论文部分内容阅读
土壤热导率是重要的土壤热参数之一,在下垫面土壤热量的传输中起到重要作用;同时也是区域气候模式、陆面过程模式中重要的输入参数,在预估未来气候变化等方面也具有重要作用.根据国内外的研究现状,评述了土壤热导率的影响因素和模拟方案.其中,土壤质地、温度、含水(冰)量和孔隙度等是影响土壤热导率的主要因素,特别在研究冻土时需重点分析含冰量的变化.结合影响因素,比较分析了典型的国内外计算土壤热导率的模型,得出这些模型多适用于模拟常温下的热导率,低温条件如青藏高原冻土区模拟结果并不理想.因此,多年冻土区土壤热导率的研究多基于观测资料计算或使用陆面模式中的参数化方案估算,但因多年冻土内部水热传输过程的复杂性,青藏高原多年冻土区热导率的模型模拟仍需进一步研究.

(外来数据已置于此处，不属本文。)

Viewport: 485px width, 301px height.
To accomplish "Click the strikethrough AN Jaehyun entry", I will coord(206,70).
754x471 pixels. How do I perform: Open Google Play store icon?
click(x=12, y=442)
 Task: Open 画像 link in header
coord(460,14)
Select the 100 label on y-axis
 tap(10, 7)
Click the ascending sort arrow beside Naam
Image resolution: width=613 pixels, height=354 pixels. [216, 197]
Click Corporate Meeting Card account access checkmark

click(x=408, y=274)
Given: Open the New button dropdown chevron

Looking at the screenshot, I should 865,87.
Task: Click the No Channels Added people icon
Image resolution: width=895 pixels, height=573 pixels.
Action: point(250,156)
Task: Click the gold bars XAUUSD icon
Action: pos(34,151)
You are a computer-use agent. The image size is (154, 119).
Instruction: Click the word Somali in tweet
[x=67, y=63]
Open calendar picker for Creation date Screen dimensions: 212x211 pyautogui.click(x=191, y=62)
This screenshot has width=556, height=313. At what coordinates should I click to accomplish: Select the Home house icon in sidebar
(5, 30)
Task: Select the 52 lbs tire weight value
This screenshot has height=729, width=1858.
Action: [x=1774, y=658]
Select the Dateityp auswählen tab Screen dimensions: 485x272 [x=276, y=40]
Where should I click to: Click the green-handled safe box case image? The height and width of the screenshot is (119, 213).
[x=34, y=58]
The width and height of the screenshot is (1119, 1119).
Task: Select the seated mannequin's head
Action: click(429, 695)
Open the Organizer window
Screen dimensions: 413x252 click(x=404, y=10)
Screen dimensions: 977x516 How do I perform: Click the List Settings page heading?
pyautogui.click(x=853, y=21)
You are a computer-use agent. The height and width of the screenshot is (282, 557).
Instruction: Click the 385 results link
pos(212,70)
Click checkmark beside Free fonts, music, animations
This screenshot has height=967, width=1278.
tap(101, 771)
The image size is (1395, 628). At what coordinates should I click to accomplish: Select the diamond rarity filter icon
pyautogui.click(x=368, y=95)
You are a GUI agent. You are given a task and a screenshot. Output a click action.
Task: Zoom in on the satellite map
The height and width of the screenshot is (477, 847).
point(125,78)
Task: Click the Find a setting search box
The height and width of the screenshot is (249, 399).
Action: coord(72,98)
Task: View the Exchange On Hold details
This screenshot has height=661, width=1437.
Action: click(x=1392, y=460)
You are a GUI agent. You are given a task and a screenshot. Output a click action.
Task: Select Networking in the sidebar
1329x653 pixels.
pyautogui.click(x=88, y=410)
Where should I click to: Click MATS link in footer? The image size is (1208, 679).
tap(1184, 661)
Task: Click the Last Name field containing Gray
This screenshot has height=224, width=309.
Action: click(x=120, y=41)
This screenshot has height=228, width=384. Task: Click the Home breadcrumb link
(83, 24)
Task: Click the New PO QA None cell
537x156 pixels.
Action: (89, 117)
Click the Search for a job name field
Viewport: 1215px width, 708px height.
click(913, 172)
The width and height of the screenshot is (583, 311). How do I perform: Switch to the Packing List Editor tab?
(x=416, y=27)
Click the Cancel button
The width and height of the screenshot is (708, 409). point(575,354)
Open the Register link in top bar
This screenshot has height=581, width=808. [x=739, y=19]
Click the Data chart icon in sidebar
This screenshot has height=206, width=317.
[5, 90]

Soil thermal conductivity is one of the important soil thermal parameters and plays an important role in the transmission of soil heat in the underlying surface. It is also an important input parameter in the regional climate model and the land surface process model. In predicting the future climate change, But also plays an important role.According to the research status at home and abroad, the influencing factors and simulation schemes of soil thermal conductivity are reviewed, in which the soil texture, temperature, water (ice) content and porosity are the main factors affecting soil thermal conductivity Especially in the study of frozen soil should focus on analysis of changes in ice content.Combined with the influencing factors, a comparative analysis of the typical domestic and international soil thermal conductivity model, and concluded that these models are more suitable for simulating the thermal conductivity at room temperature, Therefore, the study of soil thermal conductivity in permafrost regions is mostly based on observed data or using parametric schemes in land surface models. However, due to the fact that the permafrost internal water The complexity of the heat transfer process and the model simulation of the thermal conductivity in the permafrost region of the Qinghai-Tibet Plateau still need further study.